Patients were adults 18 years of age and older with a prespecified risk factor for progression to severe disease or were 60 years and older regardless of prespecified chronic medical conditions. All patients had not received a COVID-19 vaccine and had not been previously infected with COVID-19. The main outcome measured in the trial was the proportion of people who were hospitalized due to COVID-19 or died due to any cause during 28 days of follow-up. Paxlovid significantly reduced the proportion of people with COVID-19 related hospitalization or death from any cause by 88% compared to placebo among patients treated within five days of symptom onset and who did not receive COVID-19 therapeutic monoclonal antibody treatment. In this analysis, 1,039 patients had received Paxlovid, and 1,046 patients had received placebo and among these patients, 0.8% who received Paxlovid were hospitalized or died during 28 days of follow-up compared to 6% of the patients who received placebo. The safety and effectiveness of Paxlovid for the treatment of COVID-19 continue to be evaluated.

Possible side effects of Paxlovid include impaired sense of taste, diarrhea, high blood pressure and muscle aches. Using Paxlovid at the same time as certain other drugs may result in potentially significant drug interactions. Using Paxlovid in people with uncontrolled or undiagnosed HIV-1 infection may lead to HIV-1 drug resistance. Ritonavir may cause liver damage, so caution should be exercised when giving Paxlovid to patients with preexisting liver diseases, liver enzyme abnormalities or liver inflammation.  
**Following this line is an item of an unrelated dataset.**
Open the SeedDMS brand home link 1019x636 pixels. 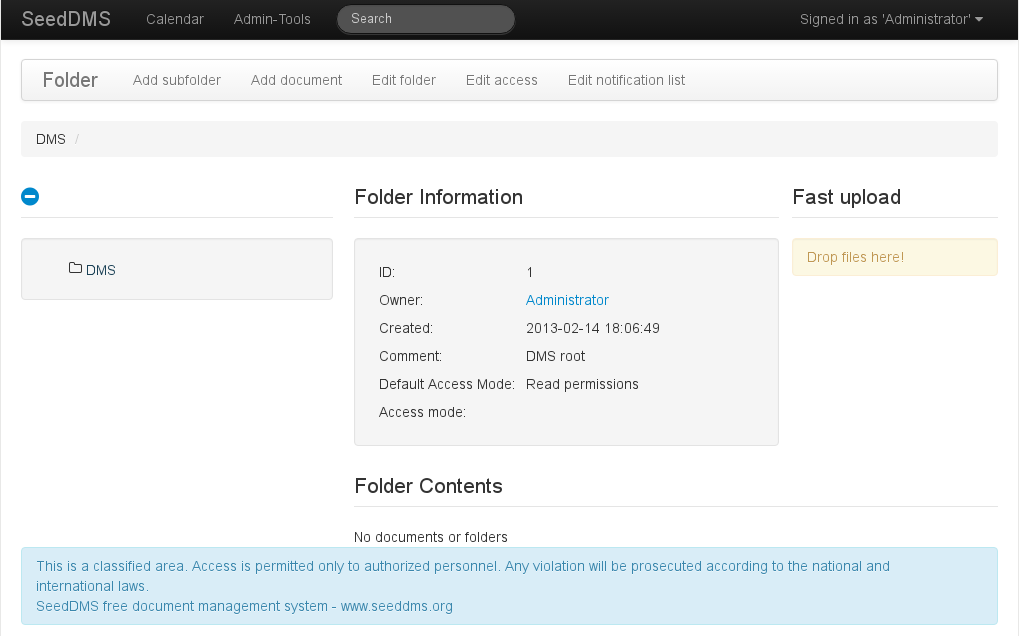coord(66,19)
Because Paxlovid works, in part, by inhibiting a group of enzymes that break down certain drugs, Paxlovid is contraindicated with certain drugs that are highly dependent on those enzymes for metabolism and for which elevated concentrations of certain drugs are associated with serious and/or life-threatening reactions. Paxlovid is also contraindicated with drugs that, conversely, strongly induce those same enzymes, leading to the faster breakdown of nirmatrelvir or ritonavir, as reduced concentrations of nirmatrelvir or ritonavir may be associated with potentially losing virologic response and developing viral resistance. Paxlovid cannot be started immediately after discontinuing such medications because the effects of those medications remain after discontinuation. For a complete list of drugs that should not be taken in combination with Paxlovid, see the fact sheet for healthcare providers.
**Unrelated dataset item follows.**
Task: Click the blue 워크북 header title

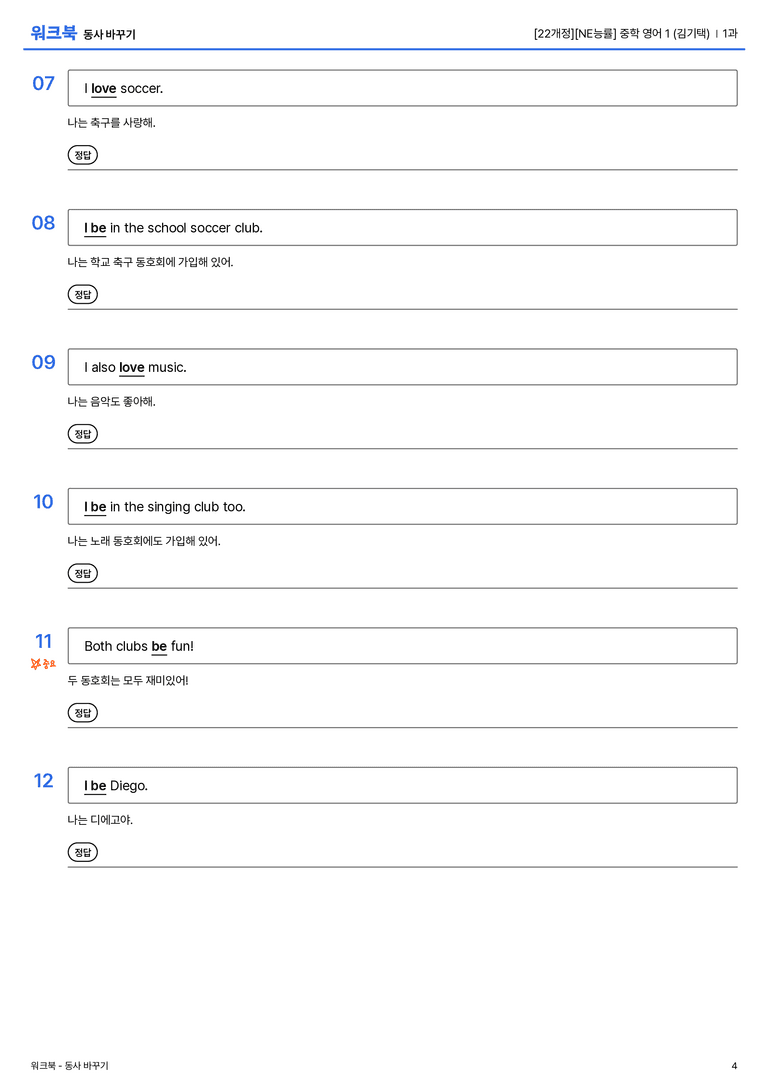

Paxlovid is not recommended in patients with severe kidney or severe liver impairment. In patients with moderate renal impairment, a reduced Paxlovid dose is needed. Patients with kidney or liver problems should discuss with their healthcare provider whether Paxlovid is right for them. 
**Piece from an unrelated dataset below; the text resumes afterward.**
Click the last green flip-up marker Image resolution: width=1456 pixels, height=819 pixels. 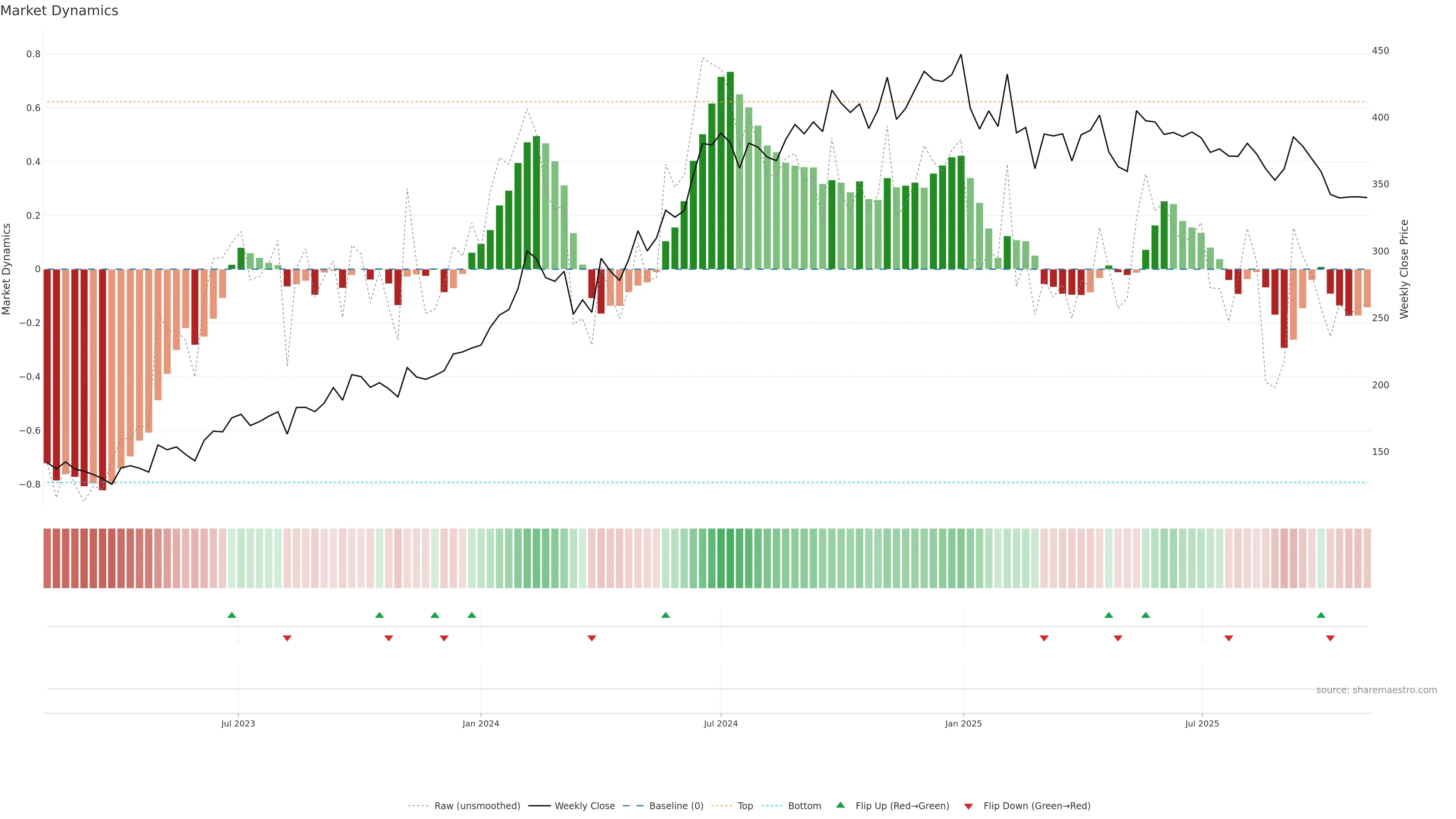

Under the EUA, fact sheets that provide important information about using Paxlovid in the treatment of COVID-19 as authorized must be made available to healthcare providers and to patients and caregivers. These fact sheets include dosing instructions, potential side effects, drug interactions and information about who is able to prescribe Paxlovid.
https://www.fda.gov/news-events/press-announcements/coronavirus-covid-19-update-fda-authorizes-first-oral-antiviral-treatment-covid-19
Notice the FDA news release sounds like a Pharma ad: “Patients with kidney or liver problems should discuss with their healthcare provider whether Paxlovid is right for them.

“Doctors without Borders” claims that this product is unpatented and they urgently want this questionable experimental treatment available for cheap in the so-called poorer countries, previously called the Third World: https://www.doctorswithoutborders.org/what-we-do/news-stories/news/msf-responds-fda-approval-first-oral-antiviral-covid-19-treatment

Disclaimer: This post does not constitute medical advice. Only you can make your own medical decisions. You are unique. Hopefully you are lucky enough to have a trusted medical professional to help you make the best decision for you.